L'action internationale doit être renforcée

Bien que dans la plupart des cas, le travail des enfants serve à satisfaire la demande intérieure, dans certains secteurs industriels, il répond aussi à une demande internationale. Pour décourager celle-ci, le BIT préconise des mesures qui impliquent l'ensemble des grands producteurs de façon à éviter une guerre commerciale.

L'accord de partenariat récemment signé entre le BIT, l'UNICEF et la Chambre de commerce et d'industrie de Sialkot, au Pakistan, constitue un exemple de coopération à l'échelle de tout un secteur. Cet accord, qui fait suite à une initiative lancée par des groupes industriels représentant plus de 50 marques d'articles de sport, permettra d'éliminer le travail des enfants dans la fabrication de ballons de football. Selon une récente étude du BIT, ce secteur emploie actuellement 7000 enfants.

A Sialkot également, le BIT prépare, dans le cadre du Programme international pour l'abolition du travail des enfants (IPEC), une action de plus vaste envergure concernant d'autres secteurs dans lesquels des enfants travaillent. Au Bangladesh, un programme appuyé par l'IPEC, qui s'adresse aux travailleurs enfants de l'industrie du vêtement, a débuté en 1995. A l'heure actuelle, l'IPEC a permis de mettre sur pied 700 programmes de lutte contre diverses formes de travail des enfants dans plus de 20 pays en développement d'Asie, d'Afrique et d'Amérique latine. Pour l'avenir, les responsables de l'IPEC prévoient de s'attaquer à d'autres activités intolérables telles que la traite internationale afin de mettre un terme à l'exploitation des enfants par la prostitution, le travail en servitude, les services domestiques et les travaux à risque dans l'agriculture commerciale et les activités industrielles dangereuses.

Les auteurs du rapport font observer que les dirigeants politiques et la société civile (y compris les syndicats et les organisations d'employeurs) ont un rôle de première importance à remplir dans la recherche de solutions nationales. Toutefois, la communauté internationale peut également apporter sa contribution en renforçant et développant l'arsenal des instruments juridiques.

Dans ce contexte, le BIT propose l'adoption d'une nouvelle convention internationale sur les formes intolérables de travail des enfants. La Conférence d'Amsterdam devrait donner un important coup de pouce à cette initiative.

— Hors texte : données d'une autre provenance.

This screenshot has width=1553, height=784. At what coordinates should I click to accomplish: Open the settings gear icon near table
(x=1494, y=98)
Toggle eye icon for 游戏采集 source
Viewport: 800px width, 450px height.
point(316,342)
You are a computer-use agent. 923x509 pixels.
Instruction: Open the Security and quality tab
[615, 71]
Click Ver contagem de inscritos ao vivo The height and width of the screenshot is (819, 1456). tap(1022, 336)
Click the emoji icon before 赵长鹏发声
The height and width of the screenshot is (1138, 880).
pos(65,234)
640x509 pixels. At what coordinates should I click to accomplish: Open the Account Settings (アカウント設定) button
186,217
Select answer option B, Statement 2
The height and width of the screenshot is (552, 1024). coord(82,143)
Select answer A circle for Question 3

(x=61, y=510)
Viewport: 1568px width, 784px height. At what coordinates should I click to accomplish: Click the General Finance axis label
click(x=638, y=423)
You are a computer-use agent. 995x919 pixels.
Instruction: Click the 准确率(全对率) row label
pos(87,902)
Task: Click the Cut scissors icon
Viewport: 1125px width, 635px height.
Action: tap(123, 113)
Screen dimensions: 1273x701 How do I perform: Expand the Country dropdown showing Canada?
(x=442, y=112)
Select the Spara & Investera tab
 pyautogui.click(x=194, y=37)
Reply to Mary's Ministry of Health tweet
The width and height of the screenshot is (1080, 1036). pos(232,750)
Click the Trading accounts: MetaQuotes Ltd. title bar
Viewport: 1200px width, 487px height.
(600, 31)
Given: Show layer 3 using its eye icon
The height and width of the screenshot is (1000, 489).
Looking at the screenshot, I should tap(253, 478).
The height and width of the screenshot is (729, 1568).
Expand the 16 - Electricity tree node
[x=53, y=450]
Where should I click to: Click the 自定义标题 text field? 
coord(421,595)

La coopération internationale en faveur de l'élimination du travail des enfants s'intensifie, quel que soit le niveau de développement des pays. En effet, l'exploitation des enfants et les crimes commis à leur égard sont de moins en moins tolérés de par le monde et, comme l'a déclaré M. Hansenne, "il faut que ces crimes soient réprimés où qu'ils se produisent."

Note:

Document de base préparé pour la Conférence d'Amsterdam sur le travail des enfants (26 et 27 février 1997) - Combattre les formes les plus intolérables du travail des enfants: un défi universel. Bureau international du Travail, Genève, janvier 1997. ISBN 92-2-210501-X.